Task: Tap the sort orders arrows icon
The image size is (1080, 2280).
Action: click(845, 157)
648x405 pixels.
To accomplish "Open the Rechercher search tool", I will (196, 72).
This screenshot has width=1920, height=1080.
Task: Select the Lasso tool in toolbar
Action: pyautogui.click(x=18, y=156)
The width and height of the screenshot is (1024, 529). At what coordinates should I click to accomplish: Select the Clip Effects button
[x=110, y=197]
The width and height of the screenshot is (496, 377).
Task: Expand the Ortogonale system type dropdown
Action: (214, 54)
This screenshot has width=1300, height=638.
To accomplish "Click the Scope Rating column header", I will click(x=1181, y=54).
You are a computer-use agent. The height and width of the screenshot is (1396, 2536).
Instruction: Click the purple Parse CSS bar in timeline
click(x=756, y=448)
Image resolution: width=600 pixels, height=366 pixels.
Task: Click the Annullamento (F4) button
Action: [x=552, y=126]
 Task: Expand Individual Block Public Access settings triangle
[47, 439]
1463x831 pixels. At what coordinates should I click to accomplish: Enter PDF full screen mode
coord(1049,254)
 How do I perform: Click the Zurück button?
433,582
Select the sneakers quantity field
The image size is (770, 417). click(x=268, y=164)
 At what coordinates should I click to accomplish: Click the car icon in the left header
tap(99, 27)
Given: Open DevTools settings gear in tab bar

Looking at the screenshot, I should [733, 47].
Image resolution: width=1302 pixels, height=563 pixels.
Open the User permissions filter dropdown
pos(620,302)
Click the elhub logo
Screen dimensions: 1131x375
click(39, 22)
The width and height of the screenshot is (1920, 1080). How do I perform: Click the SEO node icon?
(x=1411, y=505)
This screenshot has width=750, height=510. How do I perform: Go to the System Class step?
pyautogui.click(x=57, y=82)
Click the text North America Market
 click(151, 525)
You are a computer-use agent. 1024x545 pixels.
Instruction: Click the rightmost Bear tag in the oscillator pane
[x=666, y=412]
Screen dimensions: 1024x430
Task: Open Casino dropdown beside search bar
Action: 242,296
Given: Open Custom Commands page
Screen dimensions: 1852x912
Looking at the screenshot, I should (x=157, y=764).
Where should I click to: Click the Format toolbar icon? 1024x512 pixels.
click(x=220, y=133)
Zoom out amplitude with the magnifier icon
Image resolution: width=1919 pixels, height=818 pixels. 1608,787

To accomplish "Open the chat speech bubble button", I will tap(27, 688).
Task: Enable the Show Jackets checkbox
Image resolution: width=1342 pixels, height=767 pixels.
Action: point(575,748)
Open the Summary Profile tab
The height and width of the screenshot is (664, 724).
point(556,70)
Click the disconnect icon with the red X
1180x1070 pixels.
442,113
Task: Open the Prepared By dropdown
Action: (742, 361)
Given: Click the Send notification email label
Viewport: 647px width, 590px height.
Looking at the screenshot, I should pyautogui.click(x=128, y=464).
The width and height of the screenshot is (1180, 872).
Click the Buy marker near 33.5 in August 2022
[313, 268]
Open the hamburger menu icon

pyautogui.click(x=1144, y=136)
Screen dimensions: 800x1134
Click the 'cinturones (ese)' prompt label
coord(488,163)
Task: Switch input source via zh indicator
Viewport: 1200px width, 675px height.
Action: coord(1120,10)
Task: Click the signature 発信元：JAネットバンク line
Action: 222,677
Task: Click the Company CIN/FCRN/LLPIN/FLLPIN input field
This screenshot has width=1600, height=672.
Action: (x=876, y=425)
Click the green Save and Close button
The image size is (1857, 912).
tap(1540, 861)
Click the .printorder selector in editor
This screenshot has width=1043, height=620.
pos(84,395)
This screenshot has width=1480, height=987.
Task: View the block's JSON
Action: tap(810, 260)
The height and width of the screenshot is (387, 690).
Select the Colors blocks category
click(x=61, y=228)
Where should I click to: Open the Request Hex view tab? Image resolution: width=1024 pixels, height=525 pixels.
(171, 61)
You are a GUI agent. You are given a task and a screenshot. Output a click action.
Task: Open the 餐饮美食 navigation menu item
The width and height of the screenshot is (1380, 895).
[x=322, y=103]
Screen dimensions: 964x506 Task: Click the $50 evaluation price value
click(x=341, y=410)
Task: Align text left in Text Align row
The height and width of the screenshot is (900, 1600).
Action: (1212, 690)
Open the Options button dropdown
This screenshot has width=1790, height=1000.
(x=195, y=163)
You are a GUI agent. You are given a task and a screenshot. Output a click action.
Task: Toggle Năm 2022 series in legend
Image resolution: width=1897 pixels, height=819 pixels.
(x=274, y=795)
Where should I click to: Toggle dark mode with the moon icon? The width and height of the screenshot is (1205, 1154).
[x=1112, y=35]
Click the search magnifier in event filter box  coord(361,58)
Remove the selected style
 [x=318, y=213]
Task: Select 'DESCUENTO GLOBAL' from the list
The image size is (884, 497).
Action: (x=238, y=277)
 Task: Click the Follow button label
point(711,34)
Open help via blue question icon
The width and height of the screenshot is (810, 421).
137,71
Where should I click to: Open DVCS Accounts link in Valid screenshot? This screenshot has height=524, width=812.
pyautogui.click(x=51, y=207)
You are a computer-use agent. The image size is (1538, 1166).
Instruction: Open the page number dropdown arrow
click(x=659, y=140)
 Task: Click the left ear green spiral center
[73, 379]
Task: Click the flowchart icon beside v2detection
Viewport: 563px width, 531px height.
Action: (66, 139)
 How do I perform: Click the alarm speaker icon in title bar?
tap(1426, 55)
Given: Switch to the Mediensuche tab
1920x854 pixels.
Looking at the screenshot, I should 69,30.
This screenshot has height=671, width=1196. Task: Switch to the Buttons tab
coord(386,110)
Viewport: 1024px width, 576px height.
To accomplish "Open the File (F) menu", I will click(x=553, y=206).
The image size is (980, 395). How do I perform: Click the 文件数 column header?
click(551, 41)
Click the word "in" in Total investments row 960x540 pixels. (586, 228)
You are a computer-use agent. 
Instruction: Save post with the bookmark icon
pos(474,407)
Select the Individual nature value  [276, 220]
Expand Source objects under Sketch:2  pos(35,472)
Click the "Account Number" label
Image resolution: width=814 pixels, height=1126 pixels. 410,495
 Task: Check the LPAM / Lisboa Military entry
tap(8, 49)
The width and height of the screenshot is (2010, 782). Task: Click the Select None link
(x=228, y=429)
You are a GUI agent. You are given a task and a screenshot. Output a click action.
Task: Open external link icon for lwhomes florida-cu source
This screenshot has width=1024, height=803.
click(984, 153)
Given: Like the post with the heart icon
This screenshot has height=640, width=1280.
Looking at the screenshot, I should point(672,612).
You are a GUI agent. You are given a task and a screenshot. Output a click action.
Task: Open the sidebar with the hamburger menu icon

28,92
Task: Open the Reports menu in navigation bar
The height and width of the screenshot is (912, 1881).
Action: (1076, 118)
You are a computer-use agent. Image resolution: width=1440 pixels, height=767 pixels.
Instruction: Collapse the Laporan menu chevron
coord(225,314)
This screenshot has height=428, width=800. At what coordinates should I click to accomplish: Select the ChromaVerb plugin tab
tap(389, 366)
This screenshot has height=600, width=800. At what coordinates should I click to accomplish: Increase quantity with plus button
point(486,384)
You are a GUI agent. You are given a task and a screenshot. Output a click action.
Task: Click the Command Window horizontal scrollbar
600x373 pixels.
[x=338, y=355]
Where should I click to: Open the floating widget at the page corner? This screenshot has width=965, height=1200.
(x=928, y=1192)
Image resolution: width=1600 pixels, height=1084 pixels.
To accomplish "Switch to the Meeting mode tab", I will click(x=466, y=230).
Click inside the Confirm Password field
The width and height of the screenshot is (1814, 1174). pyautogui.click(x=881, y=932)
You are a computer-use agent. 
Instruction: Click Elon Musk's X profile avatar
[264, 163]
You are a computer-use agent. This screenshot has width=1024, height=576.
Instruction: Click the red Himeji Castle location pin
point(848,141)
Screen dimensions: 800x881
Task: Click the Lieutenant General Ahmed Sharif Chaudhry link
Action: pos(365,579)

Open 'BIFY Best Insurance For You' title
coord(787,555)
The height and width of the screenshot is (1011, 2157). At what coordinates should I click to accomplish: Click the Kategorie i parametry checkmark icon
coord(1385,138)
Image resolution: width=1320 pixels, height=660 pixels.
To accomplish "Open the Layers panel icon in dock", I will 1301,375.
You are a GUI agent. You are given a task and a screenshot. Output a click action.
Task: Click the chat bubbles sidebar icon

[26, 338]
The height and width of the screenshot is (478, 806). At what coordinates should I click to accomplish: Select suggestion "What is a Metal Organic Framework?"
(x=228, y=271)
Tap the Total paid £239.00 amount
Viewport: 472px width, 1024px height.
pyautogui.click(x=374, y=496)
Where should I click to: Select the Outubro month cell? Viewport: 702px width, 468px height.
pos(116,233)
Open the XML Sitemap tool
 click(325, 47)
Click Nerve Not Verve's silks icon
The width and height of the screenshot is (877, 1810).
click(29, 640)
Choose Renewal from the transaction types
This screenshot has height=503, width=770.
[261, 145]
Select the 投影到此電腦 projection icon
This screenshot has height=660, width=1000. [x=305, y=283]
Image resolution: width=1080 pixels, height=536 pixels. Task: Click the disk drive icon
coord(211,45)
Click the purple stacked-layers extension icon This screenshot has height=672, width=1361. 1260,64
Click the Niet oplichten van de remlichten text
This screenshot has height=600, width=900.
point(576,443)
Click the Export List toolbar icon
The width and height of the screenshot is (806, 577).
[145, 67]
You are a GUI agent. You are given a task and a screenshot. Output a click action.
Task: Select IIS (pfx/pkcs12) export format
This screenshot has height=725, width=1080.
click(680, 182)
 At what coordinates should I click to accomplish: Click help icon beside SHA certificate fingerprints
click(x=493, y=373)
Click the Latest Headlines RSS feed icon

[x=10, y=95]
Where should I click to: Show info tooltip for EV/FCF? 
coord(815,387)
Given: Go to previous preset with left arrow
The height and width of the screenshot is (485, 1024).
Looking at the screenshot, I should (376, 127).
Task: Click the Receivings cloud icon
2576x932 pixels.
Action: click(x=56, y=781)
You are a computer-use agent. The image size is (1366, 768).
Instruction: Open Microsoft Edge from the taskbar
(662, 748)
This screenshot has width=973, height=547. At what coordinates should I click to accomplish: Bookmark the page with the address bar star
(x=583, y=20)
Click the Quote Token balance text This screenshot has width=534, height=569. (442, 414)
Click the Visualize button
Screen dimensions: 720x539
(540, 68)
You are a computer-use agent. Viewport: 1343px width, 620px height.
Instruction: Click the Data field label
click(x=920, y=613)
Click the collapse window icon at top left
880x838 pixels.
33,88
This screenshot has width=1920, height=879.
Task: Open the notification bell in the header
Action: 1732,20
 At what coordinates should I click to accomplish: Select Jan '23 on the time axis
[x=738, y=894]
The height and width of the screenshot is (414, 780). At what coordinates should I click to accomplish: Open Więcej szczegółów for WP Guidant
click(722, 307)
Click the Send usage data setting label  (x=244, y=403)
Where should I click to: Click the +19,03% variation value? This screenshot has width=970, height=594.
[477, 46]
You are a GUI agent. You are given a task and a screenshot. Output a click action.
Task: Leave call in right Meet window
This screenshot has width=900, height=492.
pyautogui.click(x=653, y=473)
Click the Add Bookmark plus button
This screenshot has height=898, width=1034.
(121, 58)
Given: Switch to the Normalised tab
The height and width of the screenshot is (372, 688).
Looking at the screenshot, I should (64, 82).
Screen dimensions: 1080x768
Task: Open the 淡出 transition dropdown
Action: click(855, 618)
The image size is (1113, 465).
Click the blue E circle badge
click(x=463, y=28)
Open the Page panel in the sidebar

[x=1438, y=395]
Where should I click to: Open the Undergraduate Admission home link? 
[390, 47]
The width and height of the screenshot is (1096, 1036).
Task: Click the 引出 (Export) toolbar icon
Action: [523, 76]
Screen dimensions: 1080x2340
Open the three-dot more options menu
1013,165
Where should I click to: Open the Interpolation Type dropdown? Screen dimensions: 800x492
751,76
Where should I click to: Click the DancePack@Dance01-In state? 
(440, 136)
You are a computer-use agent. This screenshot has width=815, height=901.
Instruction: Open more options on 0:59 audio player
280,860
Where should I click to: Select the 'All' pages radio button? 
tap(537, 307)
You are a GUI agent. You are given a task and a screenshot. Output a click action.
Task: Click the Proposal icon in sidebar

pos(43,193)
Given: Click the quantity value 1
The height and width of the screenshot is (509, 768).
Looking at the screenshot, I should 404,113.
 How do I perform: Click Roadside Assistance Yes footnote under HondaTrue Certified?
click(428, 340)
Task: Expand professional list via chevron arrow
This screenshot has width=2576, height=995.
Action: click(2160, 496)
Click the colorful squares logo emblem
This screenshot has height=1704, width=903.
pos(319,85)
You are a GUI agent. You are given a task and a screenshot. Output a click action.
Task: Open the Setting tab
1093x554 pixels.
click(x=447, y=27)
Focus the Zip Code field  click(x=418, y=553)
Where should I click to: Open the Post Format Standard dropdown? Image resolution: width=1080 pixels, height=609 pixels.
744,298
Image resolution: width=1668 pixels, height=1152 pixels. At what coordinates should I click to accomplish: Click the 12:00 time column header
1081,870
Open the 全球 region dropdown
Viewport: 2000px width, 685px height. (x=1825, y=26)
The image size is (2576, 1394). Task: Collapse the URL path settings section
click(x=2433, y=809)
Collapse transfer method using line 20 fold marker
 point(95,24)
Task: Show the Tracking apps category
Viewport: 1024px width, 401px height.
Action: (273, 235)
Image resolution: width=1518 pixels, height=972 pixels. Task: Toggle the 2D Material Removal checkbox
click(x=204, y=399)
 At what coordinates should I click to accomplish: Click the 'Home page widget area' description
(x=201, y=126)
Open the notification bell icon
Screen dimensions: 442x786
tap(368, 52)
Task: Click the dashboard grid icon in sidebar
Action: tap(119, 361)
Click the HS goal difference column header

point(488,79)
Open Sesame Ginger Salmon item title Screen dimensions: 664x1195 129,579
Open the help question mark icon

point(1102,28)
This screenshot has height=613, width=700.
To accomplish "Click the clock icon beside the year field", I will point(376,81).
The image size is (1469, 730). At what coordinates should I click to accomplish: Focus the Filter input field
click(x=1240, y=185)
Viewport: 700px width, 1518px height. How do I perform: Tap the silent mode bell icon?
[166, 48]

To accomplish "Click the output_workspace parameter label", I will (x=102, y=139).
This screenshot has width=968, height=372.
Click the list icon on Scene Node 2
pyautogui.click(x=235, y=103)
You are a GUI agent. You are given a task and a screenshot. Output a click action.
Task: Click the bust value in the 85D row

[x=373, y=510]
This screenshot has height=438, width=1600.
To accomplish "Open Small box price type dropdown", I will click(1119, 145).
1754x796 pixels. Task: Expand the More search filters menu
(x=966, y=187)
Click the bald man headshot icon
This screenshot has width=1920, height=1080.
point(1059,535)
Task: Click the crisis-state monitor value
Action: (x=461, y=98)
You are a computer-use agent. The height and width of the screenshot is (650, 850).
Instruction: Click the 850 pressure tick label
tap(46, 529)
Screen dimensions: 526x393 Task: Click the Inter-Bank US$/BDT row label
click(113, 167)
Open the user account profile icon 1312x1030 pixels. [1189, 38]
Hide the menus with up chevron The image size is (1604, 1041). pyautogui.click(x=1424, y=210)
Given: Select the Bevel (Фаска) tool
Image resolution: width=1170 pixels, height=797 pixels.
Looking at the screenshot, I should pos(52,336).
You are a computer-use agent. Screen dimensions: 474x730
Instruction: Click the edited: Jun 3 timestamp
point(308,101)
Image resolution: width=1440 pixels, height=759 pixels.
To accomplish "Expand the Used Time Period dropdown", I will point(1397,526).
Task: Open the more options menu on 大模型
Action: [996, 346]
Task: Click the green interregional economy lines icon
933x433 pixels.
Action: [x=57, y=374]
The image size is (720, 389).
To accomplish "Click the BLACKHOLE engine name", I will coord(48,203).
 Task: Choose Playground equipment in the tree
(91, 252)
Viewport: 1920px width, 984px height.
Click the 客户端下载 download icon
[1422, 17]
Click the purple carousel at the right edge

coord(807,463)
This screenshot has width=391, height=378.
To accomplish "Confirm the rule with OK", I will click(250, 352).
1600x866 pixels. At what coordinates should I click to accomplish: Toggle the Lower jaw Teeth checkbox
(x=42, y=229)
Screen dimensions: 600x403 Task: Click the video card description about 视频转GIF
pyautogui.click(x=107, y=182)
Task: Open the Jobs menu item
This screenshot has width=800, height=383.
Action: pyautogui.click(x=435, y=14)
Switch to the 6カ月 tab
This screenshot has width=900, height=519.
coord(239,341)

--

How many lines in the entries contain the string "navigation"? Answer with the number only.

• _EXERCISE SOLUTION_: 2